I just finished up a two week pain med journal for my PCP and MTM to review between appointments. The point of the journal was to see how I was using my medications -OTC and Rx- and figure out if there was a way to re-arrange them a bit to better control my pain.
This isn’t the first time I have tracked my daily activities, medications, time outs, meals, how many times I breath in and out, etc. Sometimes I track one thing, sometimes I track all of them, sometimes I just pick two out of a hat and go with those for a few weeks. The factors differ, but the end goal is always the same; how can we best manage the amount of daily pain.
Every time I do one of these journal bits I secretly hope that my team will see how responsible I am, how hard I am working at using every tool at my disposal to cope and control my pain. And every time I fill one out I find myself wondering how I could best show them that on paper. This last time around was no different. I had just finished making my spreadsheets all pretty and wishing they would accurately express my efforts when my husband asked me if I wanted to take A to the water park for her birthday when it hit me: a trip to the water park is exactly what has been missing from these journals.

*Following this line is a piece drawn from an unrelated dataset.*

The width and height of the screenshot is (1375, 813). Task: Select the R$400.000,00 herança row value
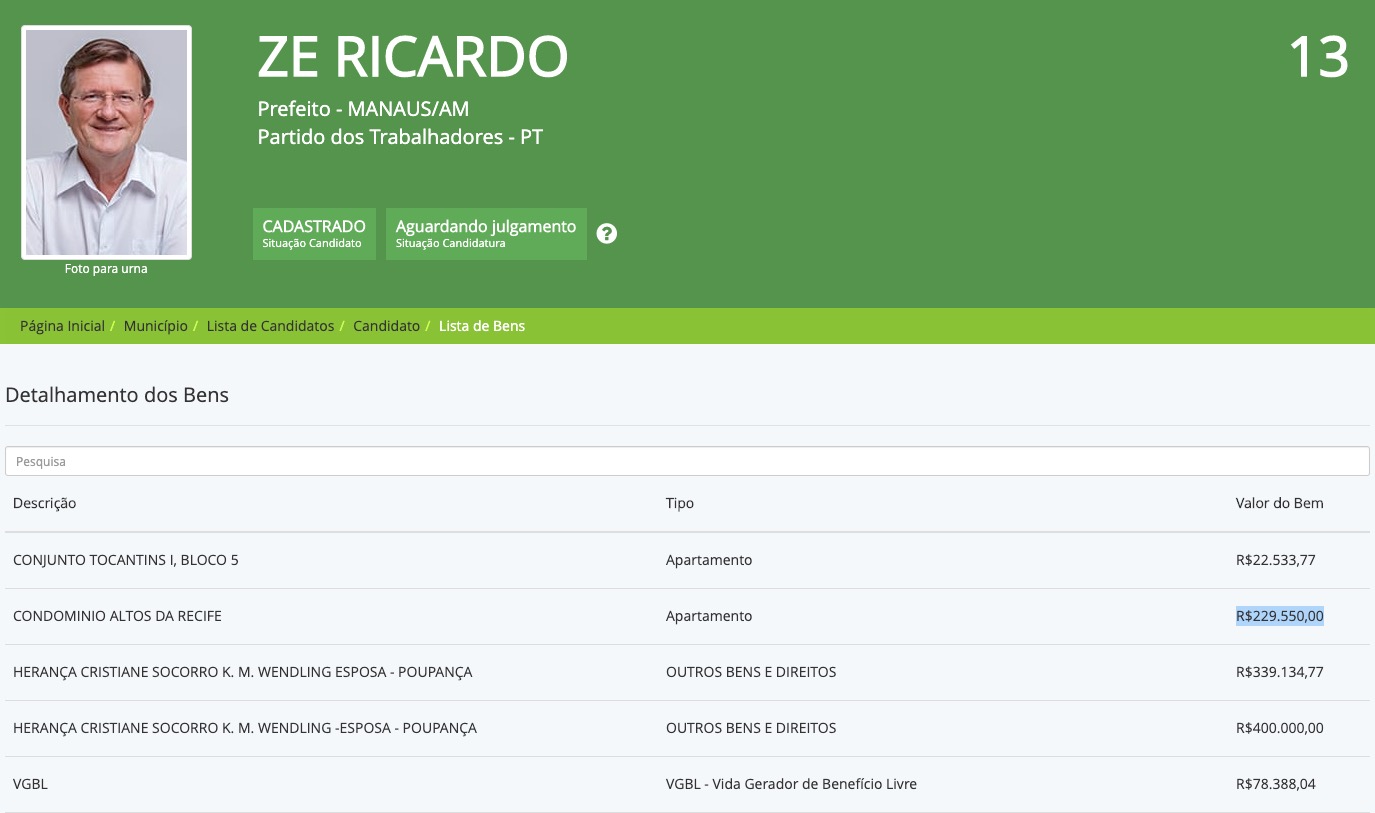(1279, 728)
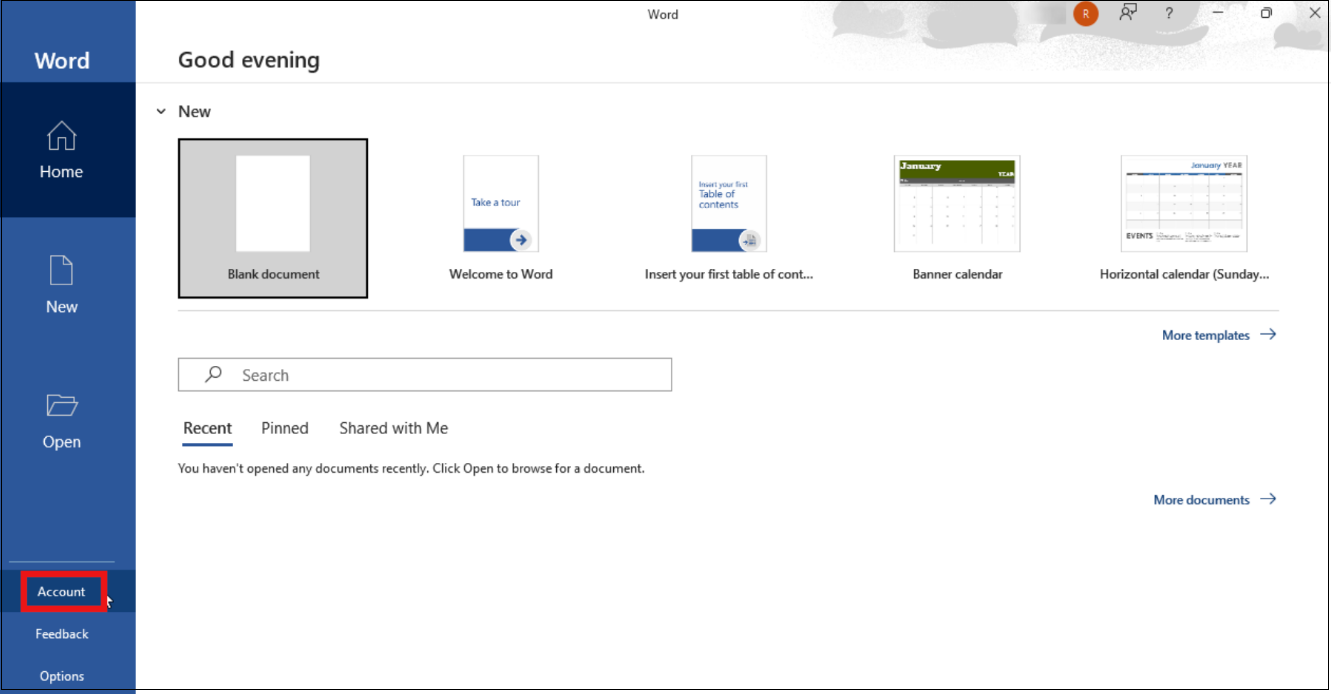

Yep. You read that right. No, I am not nuts. Check this out.
When your friend asks you if you want to head to the water park your plan of attack is something along the lines of going to the beach. Towel, sunscreen (need that SPF baby!), snacks, water, money for unhealthy snacks, and an adrenaline rush to go on the big slide. Okay, maybe that last bit is just me, but you get my point.
When The Hubs asked me if I wanted to take A to Wild Mountain for her birthday, my twisted mind did something like this.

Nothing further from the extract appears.